40's Horror

The Black Cat (1941) - Albert S. Rogell

Another survival/comedy horror movie that has the Old Dark House motif. It is loosely based on the Edgar Allan Poe tale and more closely resembles The Cat and the Canary. To make things complicated. Bela Lugosi stars in a 1934 classic The Black Cat. These two are not related in any way. Aside from Lugosi. It's only saving graces are that the production quality is there and at least its a Universal Picture. 

A group of fortune seeking relatives descend on the residence of an old woman that is dying. Henrietta Winslow had lived with her servants and cats for years. Now, after her passing away during the night. The relatives are left to survive thunder claps, the dark and cats. Usual fare for yet another old dark house tale brought to you by Edgar Allen Poe.

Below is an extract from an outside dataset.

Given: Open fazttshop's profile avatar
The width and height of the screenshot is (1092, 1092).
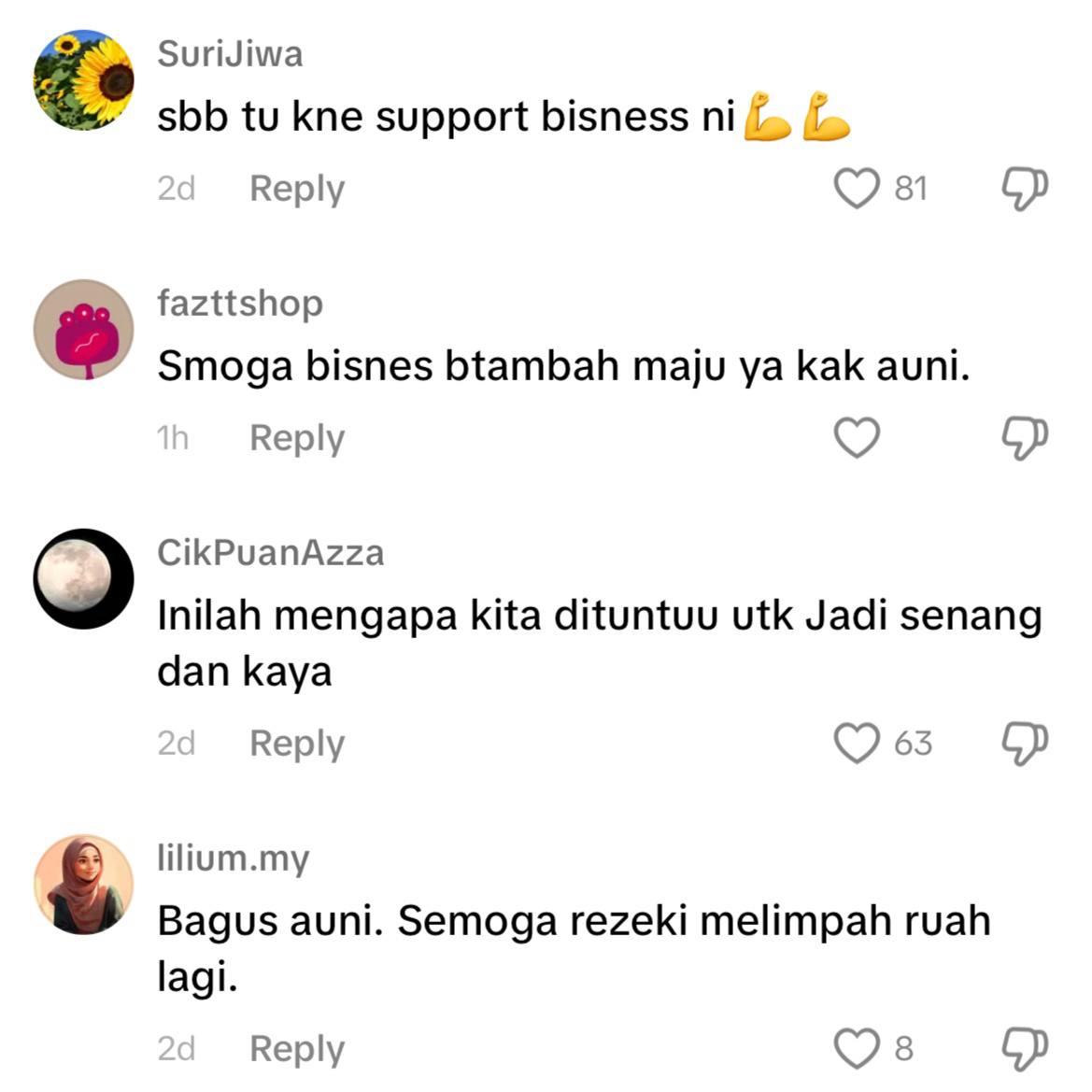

This movie is really well made and has a fantastic aura. However, it's boring and predictable. The only saving graces are the shallow characters and creepy overtones. Also, it's criminal that Bela Lugosi isn't in the picture more. However, the cast that was assembled would be better utilized in an original setting. This old dark house style has run it's course. This movie is appropriate for all ages, but I cannot stress how boring and unoriginal it is. 


 Albert S. Rogell


 Burt Kelly


 Robert Lees, 

Robert Neville


 Basil Rathbone, 

Hugh Herbert, 

Broderick Crawford and 

Bela Lugosi


Universal Pictures

Release date:

May 2, 1941



Did ya know:

 Broderick Crawford's line "He thinks he's Sherlock Holmes" is a gag. At the time this was made, Basil Rathbone had already played in two Holmes films, "The Hound of the Baskervilles" and "The Adventures of Sherlock Holmes."